■ **Provided text**:
Spark SQL integrates with a variety of data sources like Hive, Parquet, and JDBC.
3. Spark Streaming
• Spark Streaming: A real-time processing module that processes live data streams. It builds on
top of Spark Core and provides a high-level API for stream processing. It processes data in small
batches and supports integration with sources like Kafka, Flume, and HDFS.

4. MLlib (Machine Learning Library)

• MLlib: A distributed machine learning library that provides a variety of algorithms for
classification, regression, clustering, collaborative filtering, and dimensionality reduction. It also
includes tools for feature extraction, transformation, and statistical analysis.
5. GraphX
• GraphX: A distributed graph processing framework built on Spark. It provides an API for
creating and manipulating graphs and includes algorithms like PageRank, connected
components, and shortest paths. GraphX combines the benefits of graph-parallel and data-
parallel systems.

7. PySpark
• PySpark: The Python API for Spark. It enables Python developers to interact with Spark's
distributed computing framework using familiar Python constructs. PySpark supports the Spark
Core, Spark SQL, and MLlib APIs.
7. Structured Streaming
• Structured Streaming: An extension of Spark SQL that supports continuous stream processing.

■ **Data**:
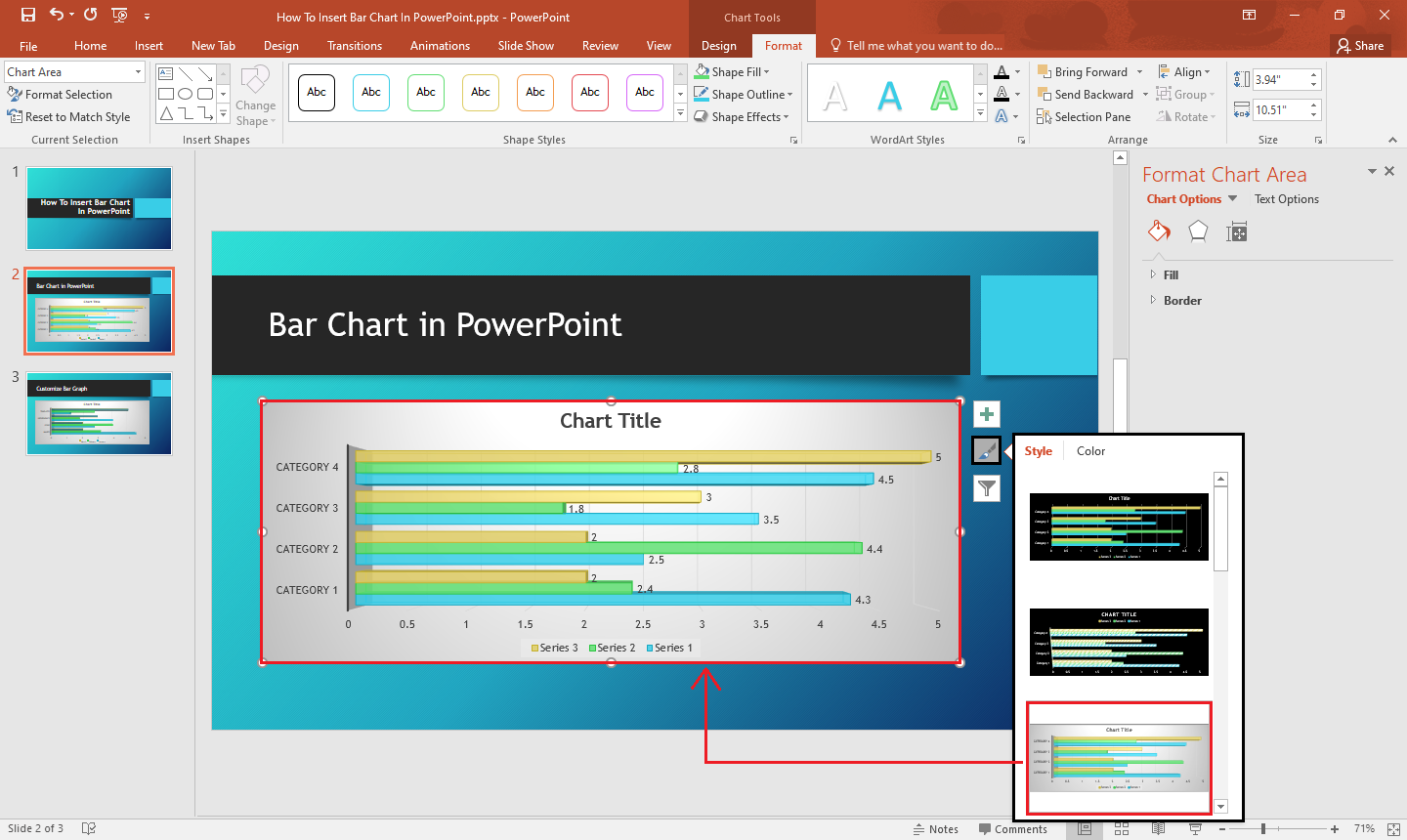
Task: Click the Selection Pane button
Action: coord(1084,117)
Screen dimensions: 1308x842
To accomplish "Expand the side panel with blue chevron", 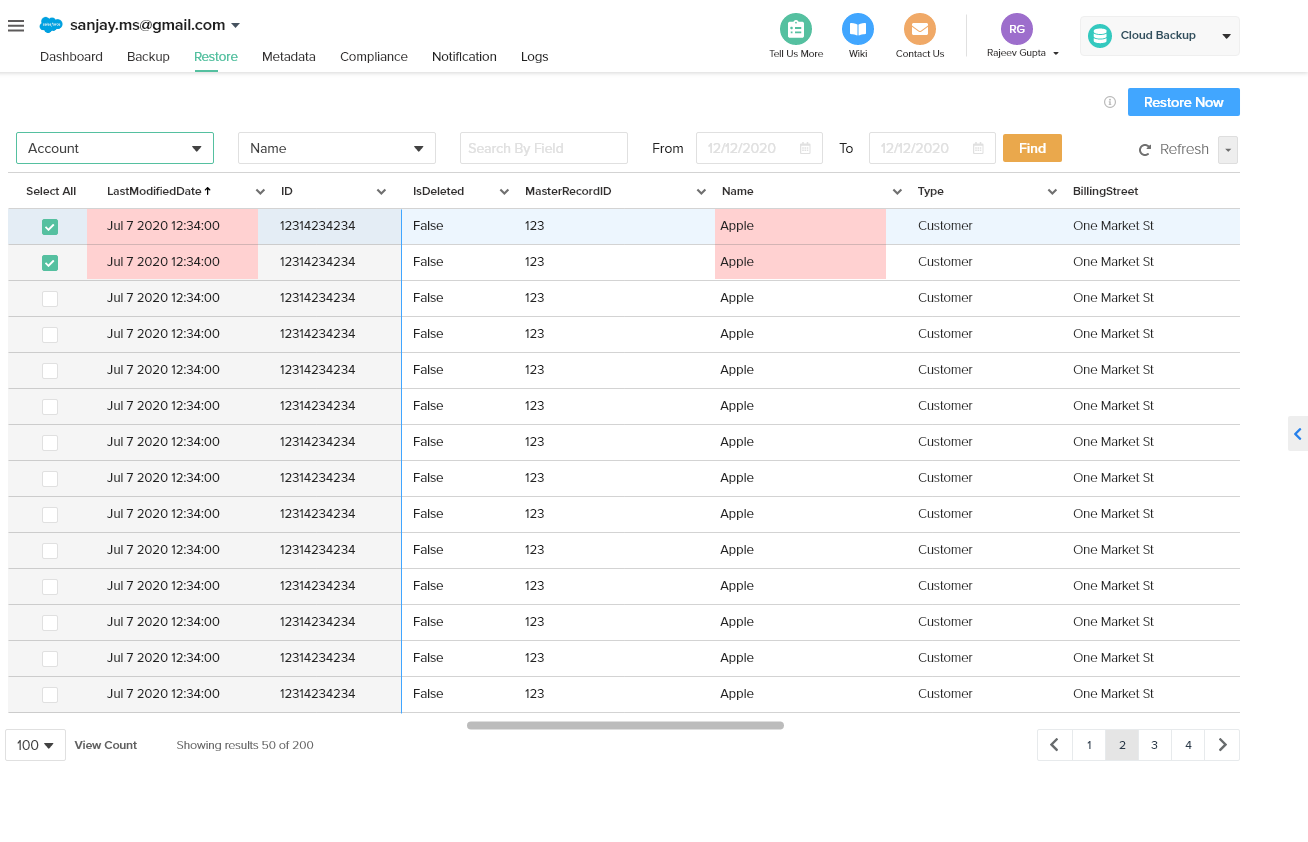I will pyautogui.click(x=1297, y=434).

■ **Exercise objective**: Reproduce the Spark components overview word for word, from start to finish.

■ **Output**:
Spark SQL integrates with a variety of data sources like Hive, Parquet, and JDBC.
3. Spark Streaming
• Spark Streaming: A real-time processing module that processes live data streams. It builds on
top of Spark Core and provides a high-level API for stream processing. It processes data in small
batches and supports integration with sources like Kafka, Flume, and HDFS.

4. MLlib (Machine Learning Library)

• MLlib: A distributed machine learning library that provides a variety of algorithms for
classification, regression, clustering, collaborative filtering, and dimensionality reduction. It also
includes tools for feature extraction, transformation, and statistical analysis.
5. GraphX
• GraphX: A distributed graph processing framework built on Spark. It provides an API for
creating and manipulating graphs and includes algorithms like PageRank, connected
components, and shortest paths. GraphX combines the benefits of graph-parallel and data-
parallel systems.

7. PySpark
• PySpark: The Python API for Spark. It enables Python developers to interact with Spark's
distributed computing framework using familiar Python constructs. PySpark supports the Spark
Core, Spark SQL, and MLlib APIs.
7. Structured Streaming
• Structured Streaming: An extension of Spark SQL that supports continuous stream processing.